Data for locating text and elements:
________________________________________

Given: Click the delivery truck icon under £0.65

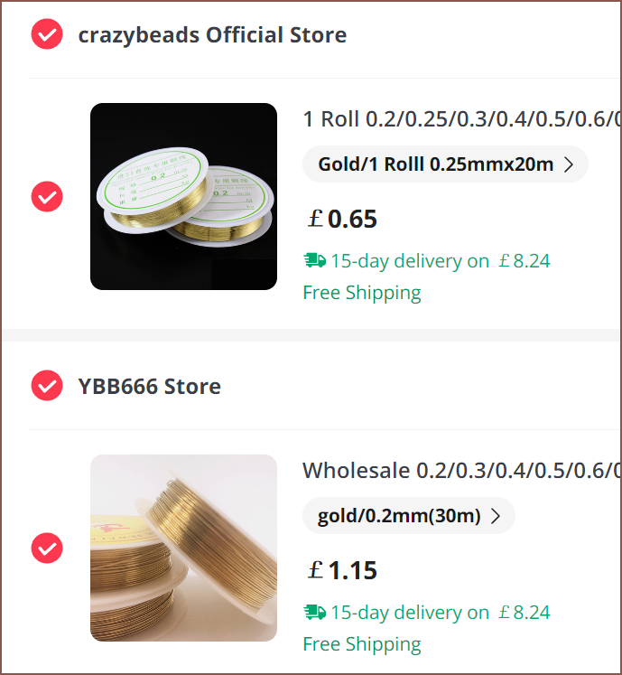Looking at the screenshot, I should point(314,261).
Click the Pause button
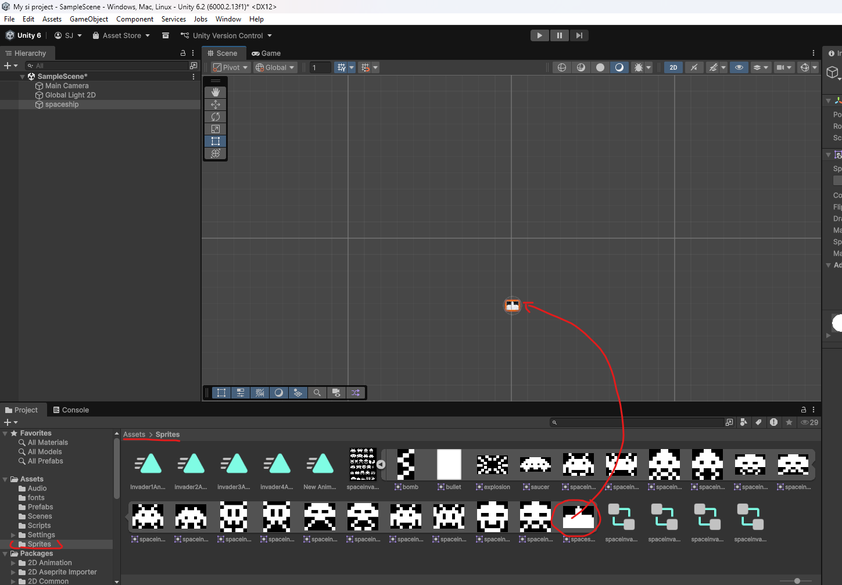842x585 pixels. [x=559, y=35]
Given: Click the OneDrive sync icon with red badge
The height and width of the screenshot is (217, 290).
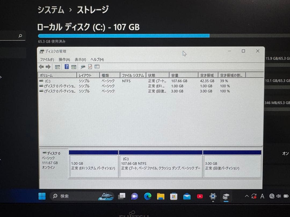Looking at the screenshot, I should coord(254,196).
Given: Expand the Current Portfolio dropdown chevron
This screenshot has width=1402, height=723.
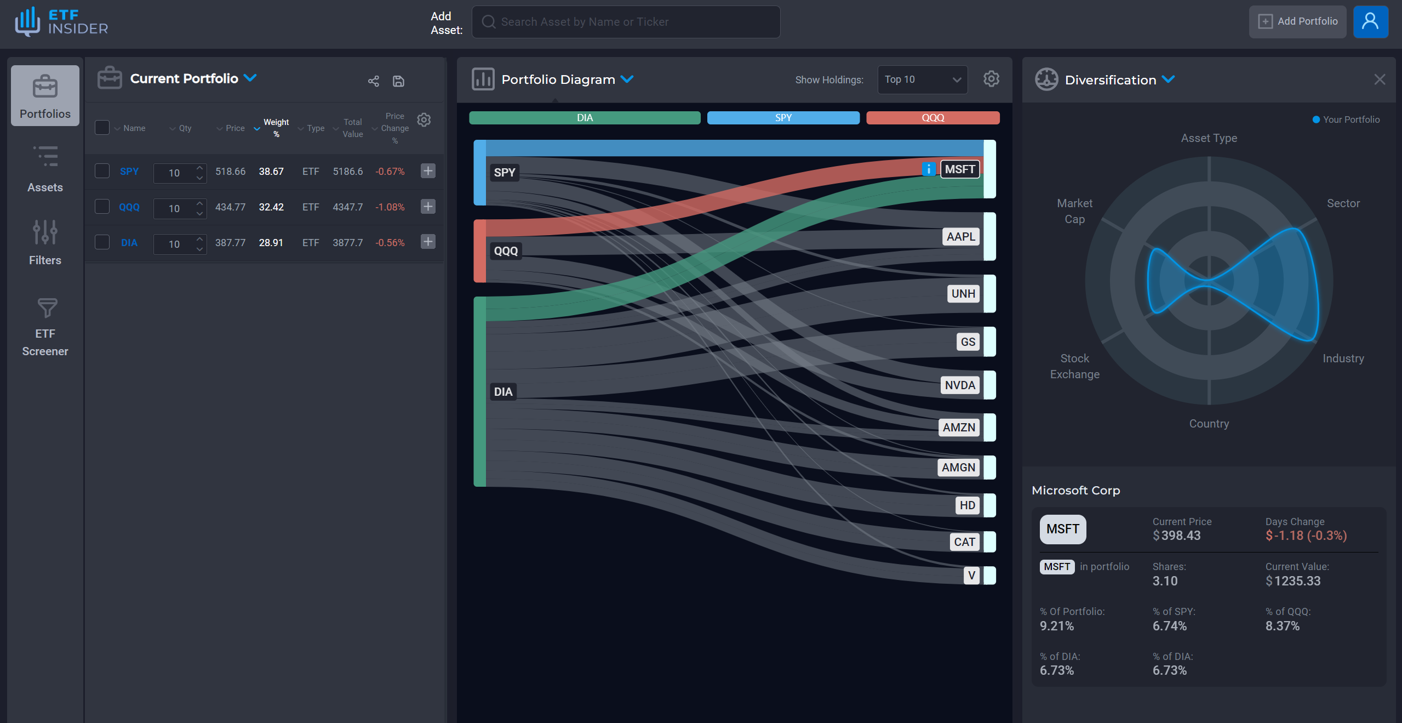Looking at the screenshot, I should [x=250, y=78].
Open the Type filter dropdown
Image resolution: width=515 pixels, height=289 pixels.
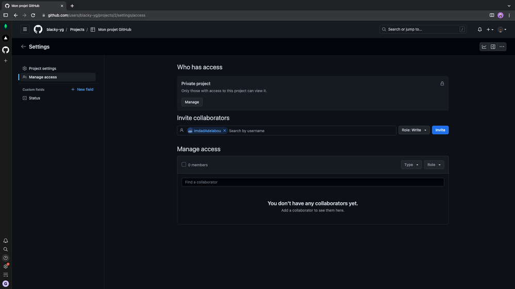[x=411, y=165]
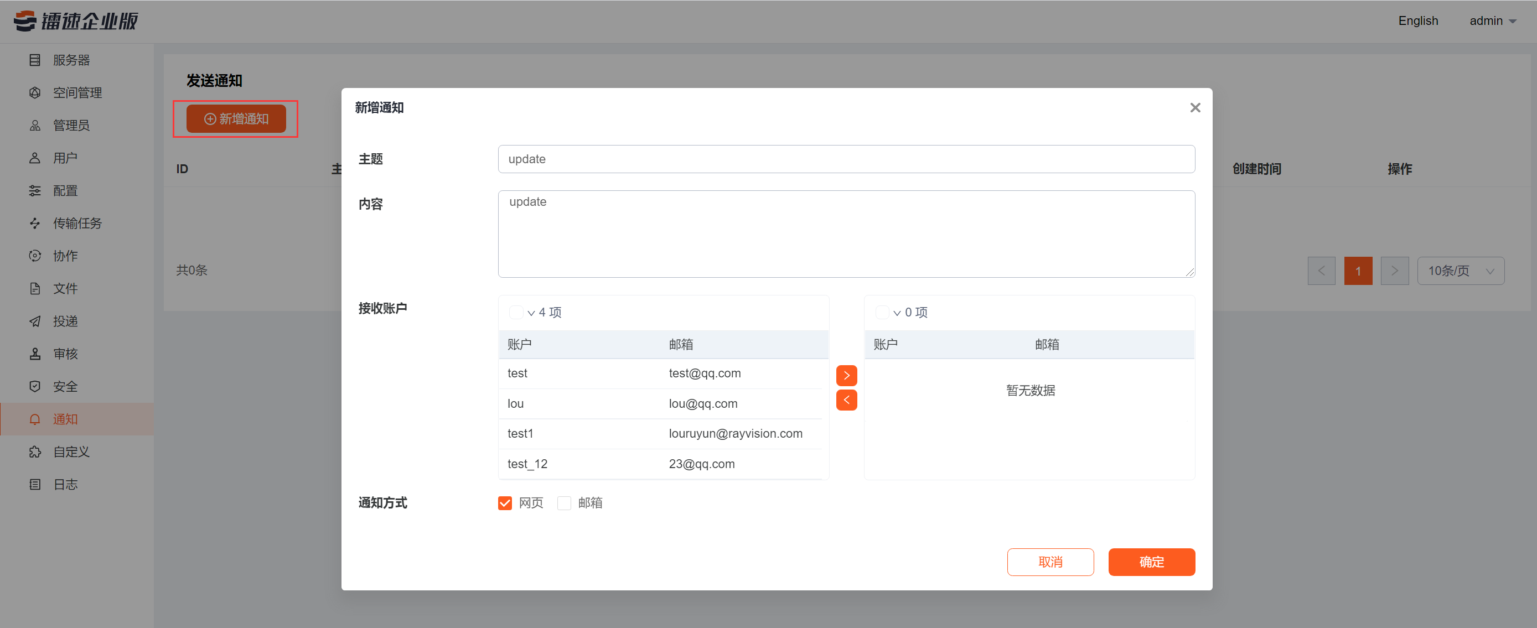Screen dimensions: 1537x628
Task: Click the space management icon
Action: [35, 93]
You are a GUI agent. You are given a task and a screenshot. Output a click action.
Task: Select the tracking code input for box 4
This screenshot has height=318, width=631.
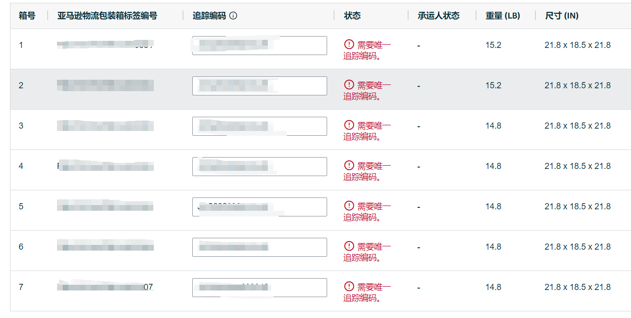pyautogui.click(x=259, y=167)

________________________________________

DESCRIPTION OF THE TASK: Could you quote the data from the line containing "Open the Type filter dropdown" through the end of the data, with both ends included? Leave the pictures out of your answer.

PROBLEM SOLUTION:
Open the Type filter dropdown
Image resolution: width=515 pixels, height=289 pixels.
[x=411, y=165]
Screen dimensions: 1537x628
Task: Click the space management icon
Action: [35, 93]
You are a GUI agent. You are given a task and a screenshot. Output a click action.
Task: Select the tracking code input for box 4
This screenshot has height=318, width=631.
pyautogui.click(x=259, y=167)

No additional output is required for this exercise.